The cucumber (Cucumis sativus) is the fruit of a creeping vine native to India, where it has been grown since around 1500 BCE and brought to the Mediterranean around a thousand years later. The cucumber is a fruit - it's in the same family as the squash and in the same genus as the muskmelon. 

There are five main varieties of cucumber, which are broadly broken down into slicing types and pickling types. Pickling cucumbers are small and warty, with thin skins that are pale green to green in color. They are typically pickled, either in brine or through a lactic acid fermentation. Smaller versions of these cucumbers are commonly called gherkins, which are actually a related species -- Cucumis anguria. In France, tiny gherkins called cornichons are typically served with pate or charcuterie. Slicing cucumbers, like the typical supermarket cucumber (which is waxed) or the often plastic-wrapped English cucumber (which is not) are typically eaten raw, especially in salads.

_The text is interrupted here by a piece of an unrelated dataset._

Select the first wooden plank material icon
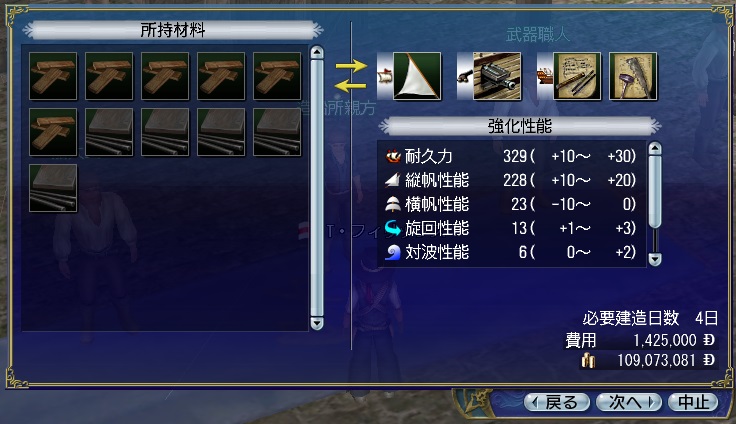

Cucumbers have a high water content and a central column of seeds, which are immature and edible. The aroma of cucumber develops when it is chewed or cut, and has a faintly melon-y, watery aldehydic aroma that is cool and clean. The peel of most cucumbers has a high concentration of bitter chemicals called cucurbitacins, which discourage pests. 

In cocktail usage, cucumbers offer a refreshing aroma and flavor to drinks. Cucumber is often paired with gin (and in fact, some gins are flavored with cucumber), but interestingly enough, violet pairs very well with cucumber.